C’était un ami, un très vieil et très proche ami.
J’ai tellement aimé et admiré Tadeusz Mazowiecki que je ne pouvais qu’être heureux, dimanche, de voir l’émotion populaire qui accompagnait ses obsèques nationales, les foules venues s’incliner la veille devant sa dépouille, ces drapeaux en berne et les écrans de l’aéroport qui affichaient tous son portrait d’homme doux et grave, marqué par tant d’épreuves et de combats.
Citoyens anonymes et corps constitués, la Pologne a panthéonisé Tadeusz avec la même ferveur qu’elle l’avait fait, il y a plusieurs années déjà, pour Jacek Kurón et Bronislaw Geremek, deux autres des grands héros de sa liberté.

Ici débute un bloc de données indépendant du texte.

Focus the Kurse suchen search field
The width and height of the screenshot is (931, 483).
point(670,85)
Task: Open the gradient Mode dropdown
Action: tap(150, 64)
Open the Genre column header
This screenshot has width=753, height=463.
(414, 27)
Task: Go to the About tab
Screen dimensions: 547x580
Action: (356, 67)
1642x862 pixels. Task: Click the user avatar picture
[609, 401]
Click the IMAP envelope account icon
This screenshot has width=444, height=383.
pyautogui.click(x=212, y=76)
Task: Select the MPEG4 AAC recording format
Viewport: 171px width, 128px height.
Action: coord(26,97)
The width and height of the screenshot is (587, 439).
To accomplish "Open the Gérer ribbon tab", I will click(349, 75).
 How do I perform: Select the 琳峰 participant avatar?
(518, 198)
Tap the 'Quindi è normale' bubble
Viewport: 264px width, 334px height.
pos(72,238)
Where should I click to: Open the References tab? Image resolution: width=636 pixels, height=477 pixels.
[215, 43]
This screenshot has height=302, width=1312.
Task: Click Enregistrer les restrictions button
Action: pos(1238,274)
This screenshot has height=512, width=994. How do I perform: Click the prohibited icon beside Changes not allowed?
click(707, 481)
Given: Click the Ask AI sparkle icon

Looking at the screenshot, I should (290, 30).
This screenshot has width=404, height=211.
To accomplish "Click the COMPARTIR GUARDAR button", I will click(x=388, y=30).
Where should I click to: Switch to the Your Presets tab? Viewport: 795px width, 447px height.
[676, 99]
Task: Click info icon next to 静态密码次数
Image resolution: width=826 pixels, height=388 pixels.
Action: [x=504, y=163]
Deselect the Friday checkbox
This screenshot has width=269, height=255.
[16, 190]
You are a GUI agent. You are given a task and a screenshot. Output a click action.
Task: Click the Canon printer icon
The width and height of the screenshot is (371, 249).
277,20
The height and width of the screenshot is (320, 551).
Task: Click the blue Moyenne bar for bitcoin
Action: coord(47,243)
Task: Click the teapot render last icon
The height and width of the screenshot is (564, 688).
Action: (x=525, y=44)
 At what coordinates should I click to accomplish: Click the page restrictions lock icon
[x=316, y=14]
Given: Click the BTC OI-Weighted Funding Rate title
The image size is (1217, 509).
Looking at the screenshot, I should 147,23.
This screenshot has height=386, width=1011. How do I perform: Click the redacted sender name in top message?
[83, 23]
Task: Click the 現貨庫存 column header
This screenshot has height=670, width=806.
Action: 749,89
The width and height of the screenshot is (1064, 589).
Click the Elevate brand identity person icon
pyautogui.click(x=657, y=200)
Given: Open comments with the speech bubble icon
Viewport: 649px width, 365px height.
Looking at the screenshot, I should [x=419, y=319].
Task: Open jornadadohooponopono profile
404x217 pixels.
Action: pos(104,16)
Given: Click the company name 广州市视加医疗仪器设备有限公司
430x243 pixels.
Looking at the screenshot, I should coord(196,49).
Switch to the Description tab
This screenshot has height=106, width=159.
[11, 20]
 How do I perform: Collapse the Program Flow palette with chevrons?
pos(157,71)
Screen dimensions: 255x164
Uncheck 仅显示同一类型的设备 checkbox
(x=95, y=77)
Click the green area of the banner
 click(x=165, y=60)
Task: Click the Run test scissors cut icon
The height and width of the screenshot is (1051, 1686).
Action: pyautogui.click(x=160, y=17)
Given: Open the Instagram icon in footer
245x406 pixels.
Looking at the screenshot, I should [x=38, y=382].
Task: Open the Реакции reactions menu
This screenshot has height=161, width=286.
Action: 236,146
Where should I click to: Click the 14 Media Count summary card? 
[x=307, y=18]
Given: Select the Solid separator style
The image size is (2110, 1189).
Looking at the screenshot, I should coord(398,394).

Elle l’a fait avec d’autant plus de solennité que c’était également le premier Premier ministre non communiste du bloc soviétique qu’elle enterrait là, un résistant porté au pouvoir trois mois avant que le mur de Berlin ne fût tombé et dont l’investiture avait précipité la fin du soviétisme. C’est ce que rappelaient le drapeau sur son cercueil et les salves tirées en son honneur mais, aussi justifiée qu’elle fût, cette pompe ne pouvait rien dire des enseignements de la vie de Mazowiecki.
On pourrait croire que la liberté polonaise remonte aux grandes grèves d’août 1980 et à la naissance de Solidarité. C’est largement vrai puisque, cinq ans avant la pérestroïka de Mikhaïl Gorbatchev, la légalisation du premier syndicat indépendant du monde communiste fut le premier des deux grands ébranlements qui ont mis fin à l’Empire soviétique.